Unterkünfte im Kreis - große Heime, kleine Heime, weiße Flecken (für eine größere Ansicht klicken Sie auf die Grafik)

Das Unterbringungsproblem ist damit aber nicht beseitigt. Allein in diesem Monat, das wurde dem Kreis vom Land bereits übermittelt, werden weitere 95 Asylbewerber kommen. Zwar werden Adelberg, Birenbach, Bad Boll, Deggingen, Donzdorf, Eislingen, Geislingen und Heiningen bis zum Jahresende fast 100 Plätze schaffen, doch auch dies wird nicht reichen. Die Situation bleibe prekär, sagt der Leiter des Aufnahmeamtes, Marco Lehnert. Nach wie vor gibt es etliche Gemeinden, die sich überhaupt nicht an der Aufgabe beteiligen. Der Kreis hat keine gesetzliche Handhabe, sie zu zwingen, Unterkünfte bereit zu stellen. Allerdings gibt es bei den Bürgermeistern Bewegung. „Ich fände es besser, wenn wir uns in einem Bündnis auf feste Quoten für jede Gemeinde gemäß ihrer Größe einigen“, sagt der Bad Ditzenbacher Bürgermeister Gerhard Ueding.

----

■ GESTELLTE AUFGABE 1:
Aktualisieren Sie im Seitentext den Abschnitt, der mit „Das Unterbringungsproblem ist“ beginnt und bis einschließlich „Bürgermeister Gerhard Ueding.“ reicht, indem Sie „Asylbewerber“ durch „Geflüchtete“ ersetzen. Geben Sie den so geänderten Abschnitt vollständig wieder.
■ GESTELLTE AUFGABE 2:
Entnehmen Sie den nachstehenden Zeilen den Teil, der mit der Zeile mit „The width and height of the screenshot is (859, 484).“ beginnt und bis einschließlich der Zeile mit „The width and height of the screenshot is (1080, 675).“ reicht. Geben Sie diese Zeilen unverändert wieder.

----

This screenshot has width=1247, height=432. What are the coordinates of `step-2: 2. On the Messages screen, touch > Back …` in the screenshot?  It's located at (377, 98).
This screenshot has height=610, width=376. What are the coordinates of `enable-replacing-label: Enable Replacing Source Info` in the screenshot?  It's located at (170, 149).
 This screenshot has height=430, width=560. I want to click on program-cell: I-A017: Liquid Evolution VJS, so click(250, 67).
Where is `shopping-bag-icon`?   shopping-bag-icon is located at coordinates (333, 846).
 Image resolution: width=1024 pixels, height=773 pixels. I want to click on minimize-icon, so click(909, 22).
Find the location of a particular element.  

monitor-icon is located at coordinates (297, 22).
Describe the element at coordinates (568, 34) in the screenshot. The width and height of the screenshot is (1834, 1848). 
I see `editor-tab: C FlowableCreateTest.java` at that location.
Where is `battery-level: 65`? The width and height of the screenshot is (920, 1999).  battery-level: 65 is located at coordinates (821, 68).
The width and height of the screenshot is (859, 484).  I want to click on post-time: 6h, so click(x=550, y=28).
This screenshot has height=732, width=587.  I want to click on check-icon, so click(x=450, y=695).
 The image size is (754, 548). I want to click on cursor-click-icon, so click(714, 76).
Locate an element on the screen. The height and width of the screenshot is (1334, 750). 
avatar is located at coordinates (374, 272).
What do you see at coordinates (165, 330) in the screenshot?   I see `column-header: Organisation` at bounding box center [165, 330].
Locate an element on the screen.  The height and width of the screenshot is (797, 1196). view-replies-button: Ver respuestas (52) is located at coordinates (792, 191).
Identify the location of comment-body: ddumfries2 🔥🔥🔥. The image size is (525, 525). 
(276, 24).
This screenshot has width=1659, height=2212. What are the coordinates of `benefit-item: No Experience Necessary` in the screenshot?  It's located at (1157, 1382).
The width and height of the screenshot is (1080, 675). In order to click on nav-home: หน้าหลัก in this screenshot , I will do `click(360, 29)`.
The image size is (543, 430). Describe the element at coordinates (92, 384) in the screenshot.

----

■ LÖSUNG 1:
Das Unterbringungsproblem ist damit aber nicht beseitigt. Allein in diesem Monat, das wurde dem Kreis vom Land bereits übermittelt, werden weitere 95 Geflüchtete kommen. Zwar werden Adelberg, Birenbach, Bad Boll, Deggingen, Donzdorf, Eislingen, Geislingen und Heiningen bis zum Jahresende fast 100 Plätze schaffen, doch auch dies wird nicht reichen. Die Situation bleibe prekär, sagt der Leiter des Aufnahmeamtes, Marco Lehnert. Nach wie vor gibt es etliche Gemeinden, die sich überhaupt nicht an der Aufgabe beteiligen. Der Kreis hat keine gesetzliche Handhabe, sie zu zwingen, Unterkünfte bereit zu stellen. Allerdings gibt es bei den Bürgermeistern Bewegung. „Ich fände es besser, wenn wir uns in einem Bündnis auf feste Quoten für jede Gemeinde gemäß ihrer Größe einigen“, sagt der Bad Ditzenbacher Bürgermeister Gerhard Ueding.

■ LÖSUNG 2:
The width and height of the screenshot is (859, 484).  I want to click on post-time: 6h, so click(x=550, y=28).
This screenshot has height=732, width=587.  I want to click on check-icon, so click(x=450, y=695).
 The image size is (754, 548). I want to click on cursor-click-icon, so click(714, 76).
Locate an element on the screen. The height and width of the screenshot is (1334, 750). 
avatar is located at coordinates (374, 272).
What do you see at coordinates (165, 330) in the screenshot?   I see `column-header: Organisation` at bounding box center [165, 330].
Locate an element on the screen.  The height and width of the screenshot is (797, 1196). view-replies-button: Ver respuestas (52) is located at coordinates (792, 191).
Identify the location of comment-body: ddumfries2 🔥🔥🔥. The image size is (525, 525). 
(276, 24).
This screenshot has width=1659, height=2212. What are the coordinates of `benefit-item: No Experience Necessary` in the screenshot?  It's located at (1157, 1382).
The width and height of the screenshot is (1080, 675). In order to click on nav-home: หน้าหลัก in this screenshot , I will do `click(360, 29)`.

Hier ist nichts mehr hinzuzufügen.